Task statement >>
Print all of the entries exactly, minus the pictures.

(Collected data)
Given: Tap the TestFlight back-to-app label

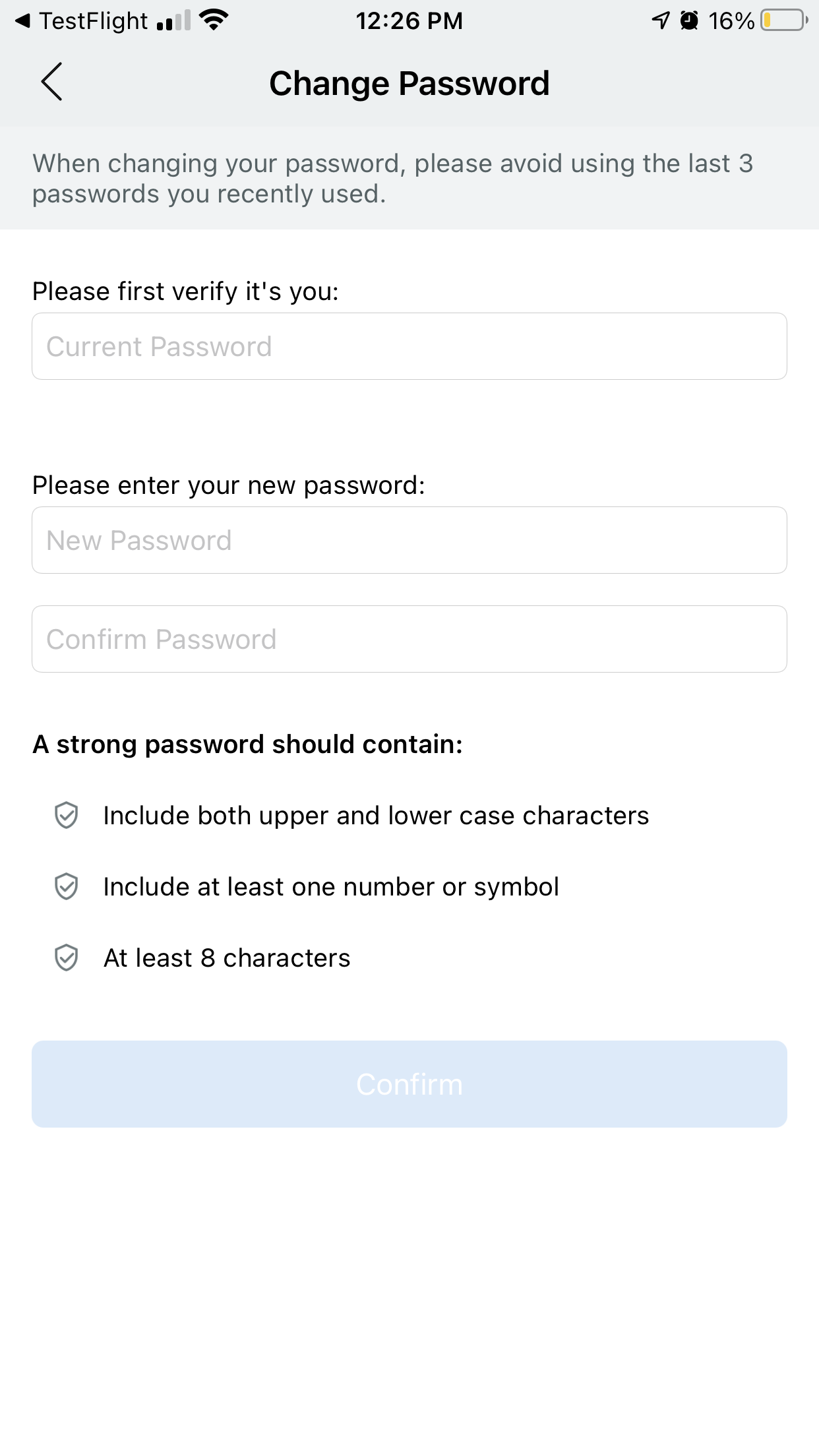Looking at the screenshot, I should pyautogui.click(x=94, y=21).
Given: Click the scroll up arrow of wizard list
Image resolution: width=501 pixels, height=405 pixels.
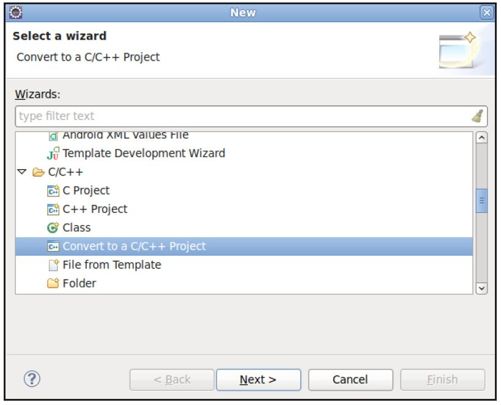Looking at the screenshot, I should click(481, 138).
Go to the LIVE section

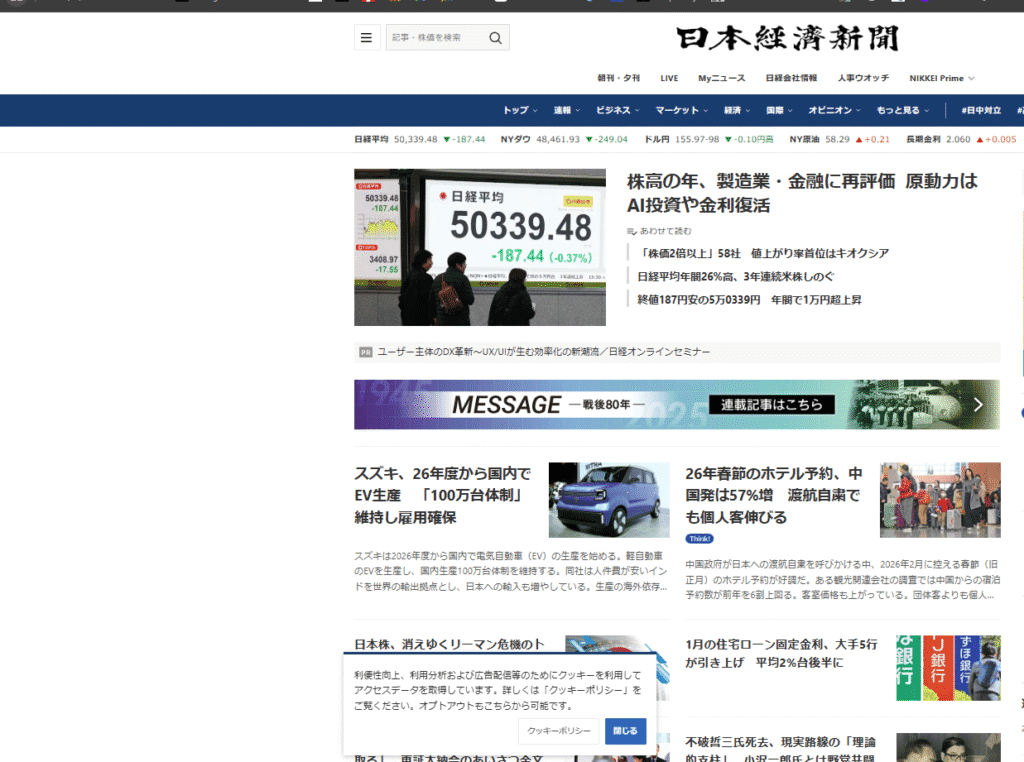point(669,78)
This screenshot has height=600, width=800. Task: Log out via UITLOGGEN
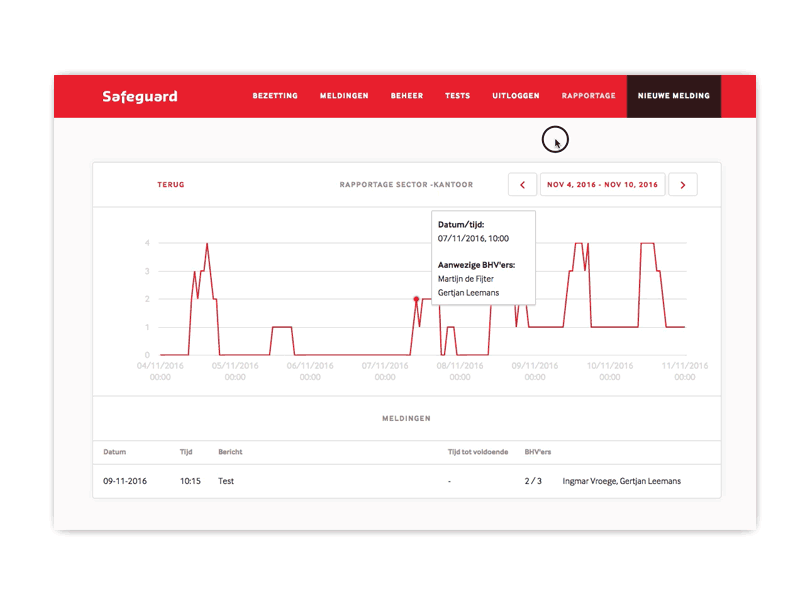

Response to this task >>
Given: Tap the TestFlight back-to-app label

Looking at the screenshot, I should pyautogui.click(x=94, y=21).
Given: Click the scroll up arrow of wizard list
Image resolution: width=501 pixels, height=405 pixels.
Looking at the screenshot, I should click(481, 138).
Go to the LIVE section

point(669,78)
This screenshot has height=600, width=800. Task: Log out via UITLOGGEN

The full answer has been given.